At the heart of the Israeli and international attempts to undermine Hamas is its rejection of the normalization program subscribed to by the Palestinian Authority in the West Bank, whose “security” forces collaborate with Israel to thwart Palestinian resistance to the occupation.
In other words, the PA serves as an enforcement arm of the Israeli occupation while the armed wings of Hamas and other factions in Gaza assert the Palestinian people’s right to self-defense against Israeli aggression.
The so-called Middle East Quartet (EU, Russian Federation, UN and US) has sought the disarmament of these groups in Gaza, where most of the population are refugees from villages in what is now called Israel.
For more than 70 years, Israel has denied Palestinian refugees in Gaza, and millions of others elsewhere in the diaspora, from exercising their right to return on the basis that they are not Jews.
Dozens of Palestinians were killed and thousands maimed by Israeli army sharpshooters while asserting that right during Great March of Return protests held along Gaza’s eastern and northern boundary beginning in 2018.
Palestinian families in Gaza have paid the heaviest price for insisting on their right to self-determination.
More than 30 Palestinians, including 10 children, have been killed in Gaza since Israel began bombing it on Monday.
Meanwhile, in the West Bank, a Palestinian man was killed and another seriously injured by Israeli soldiers on Tuesday.
Israel initially claimed the pair, both reportedly members of Palestinian Authority intelligence services, had attempted a shooting attack.
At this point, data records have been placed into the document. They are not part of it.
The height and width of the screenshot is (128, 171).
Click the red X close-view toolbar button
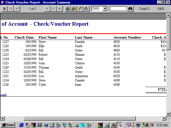(5, 9)
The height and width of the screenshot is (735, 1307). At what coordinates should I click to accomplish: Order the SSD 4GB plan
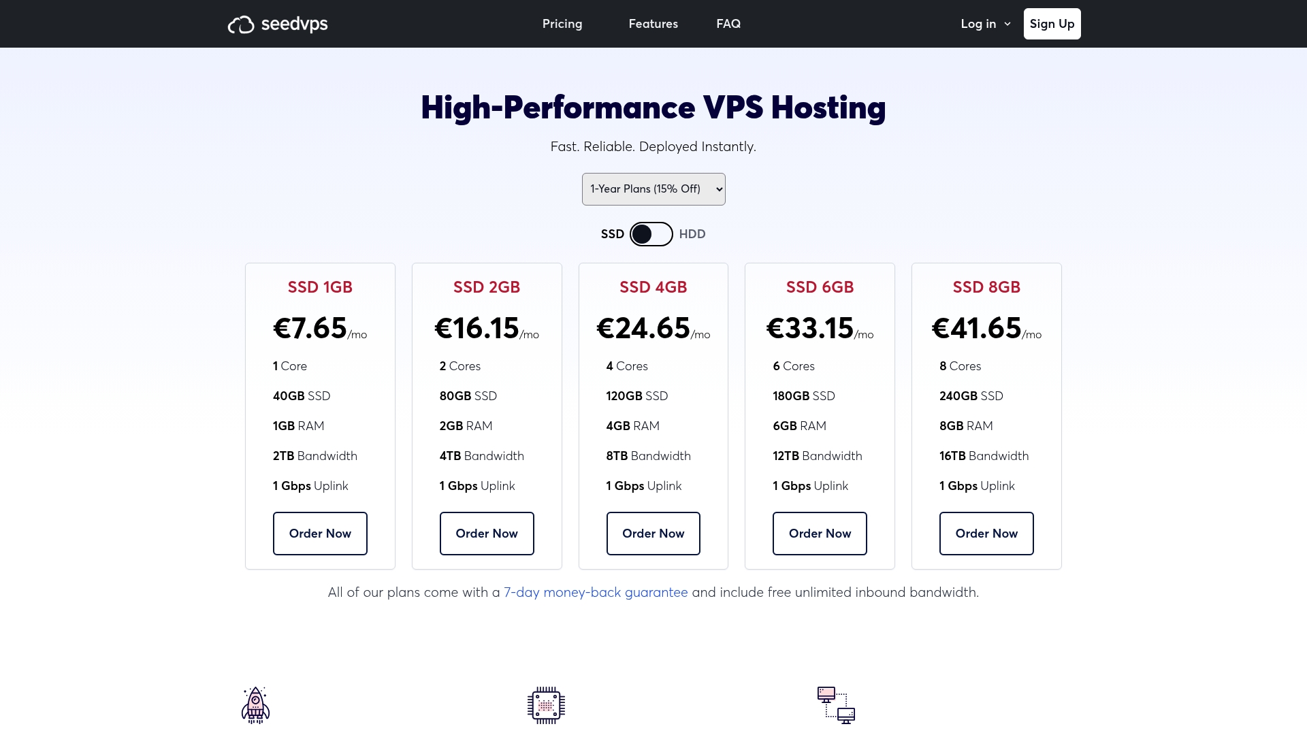[654, 534]
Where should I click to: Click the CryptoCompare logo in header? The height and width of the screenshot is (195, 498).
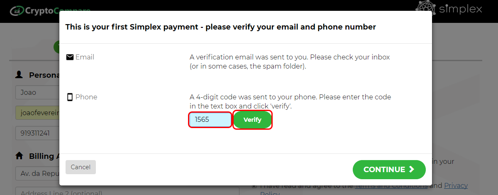click(50, 10)
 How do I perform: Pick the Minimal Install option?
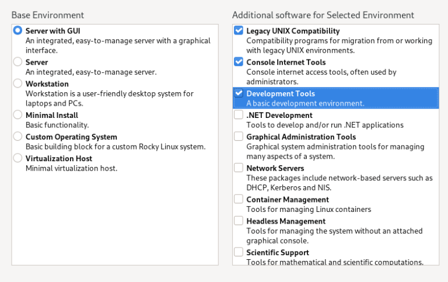18,115
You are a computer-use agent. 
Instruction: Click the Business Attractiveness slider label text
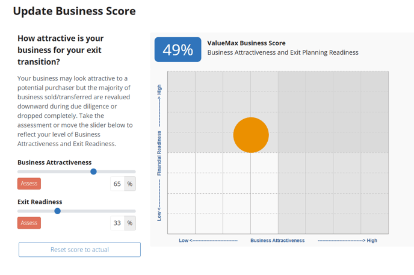[x=54, y=162]
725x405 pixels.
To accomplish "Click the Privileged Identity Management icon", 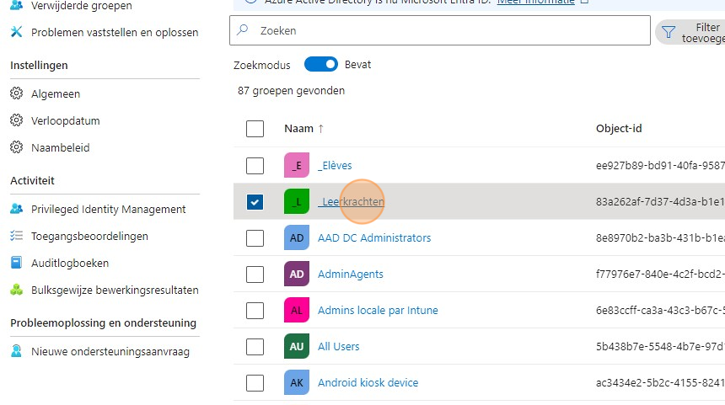I will click(16, 210).
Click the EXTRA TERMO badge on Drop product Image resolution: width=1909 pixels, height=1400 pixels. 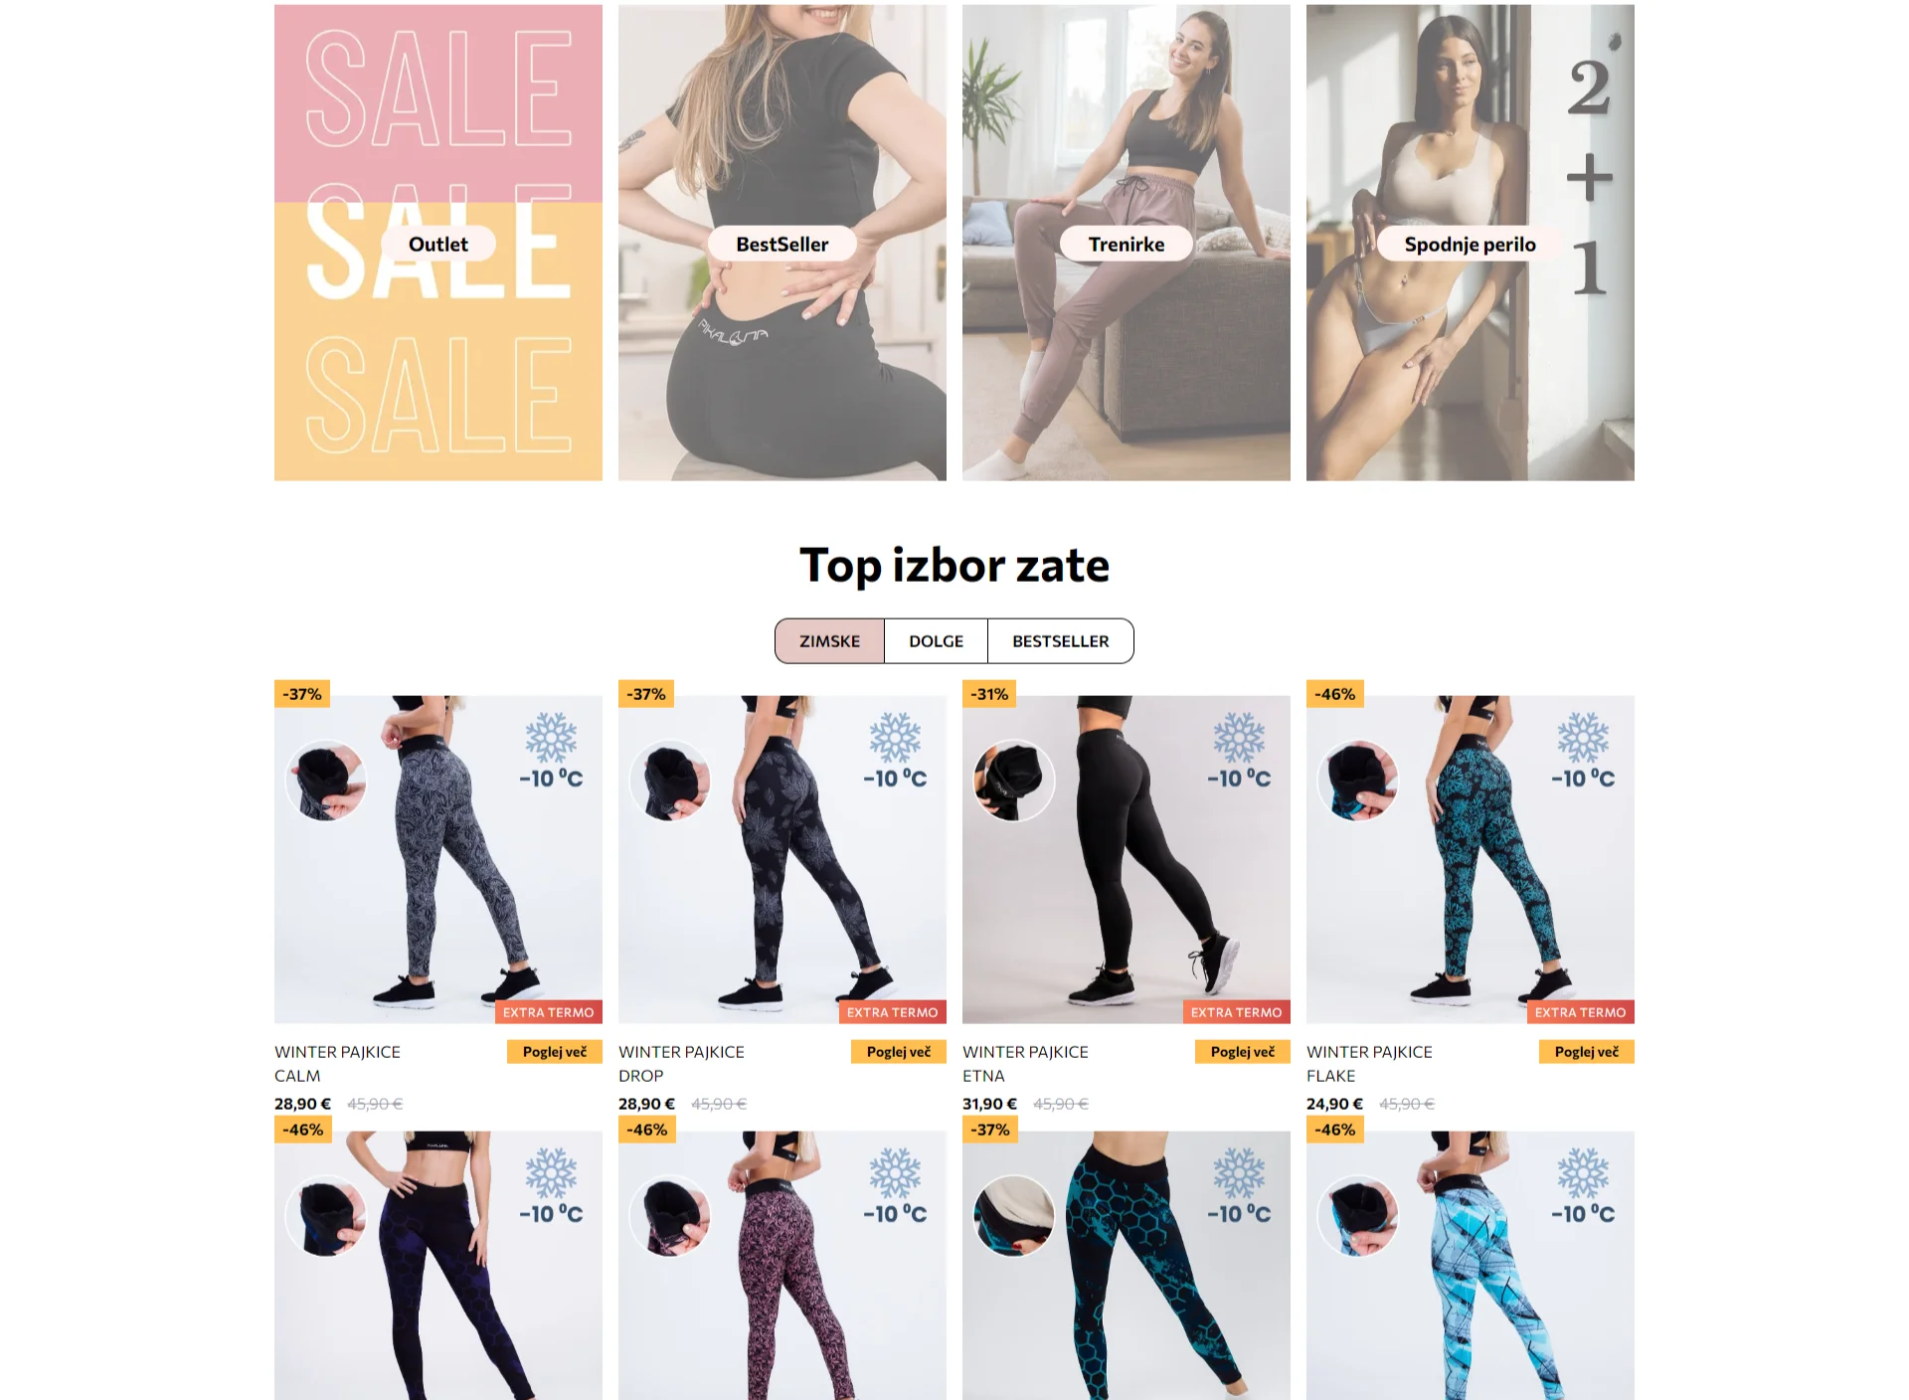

Israeli media later reported that the Palestinians were not carrying a gun and were not attempting an attack when they were shot.
Palestinians rise up
Despite the unbridgeable political disunity between the resistance camp in Gaza and the normalization camp in Ramallah, Palestinians throughout their homeland, the entirety of which is under Israeli control, are rising up.
Decades of occupation, fragmentation, severe movement restrictions and a myriad of other Israeli policies of oppression have failed to pulverize resistance to its settler-colony regime and a sense of national unity among Palestinians even amid a vacuum of political unity.
Ismail Haniyeh, the head of Hamas’ political wing, saluted Palestinian citizens in Israel as the “protection wall” of Jerusalem and its al-Aqsa mosque, which was besieged by Israeli police while full of Ramadan worshippers on Monday.
Dozens of Palestinian families are facing forcible eviction in the East Jerusalem neighborhood of Sheikh Jarrah to make way for Jewish settlers.
The families that Israel seeks to evict in Sheikh Jarrah are refugees denied their right to return to the homes from which they were expelled around the time of Israel’s founding in 1948.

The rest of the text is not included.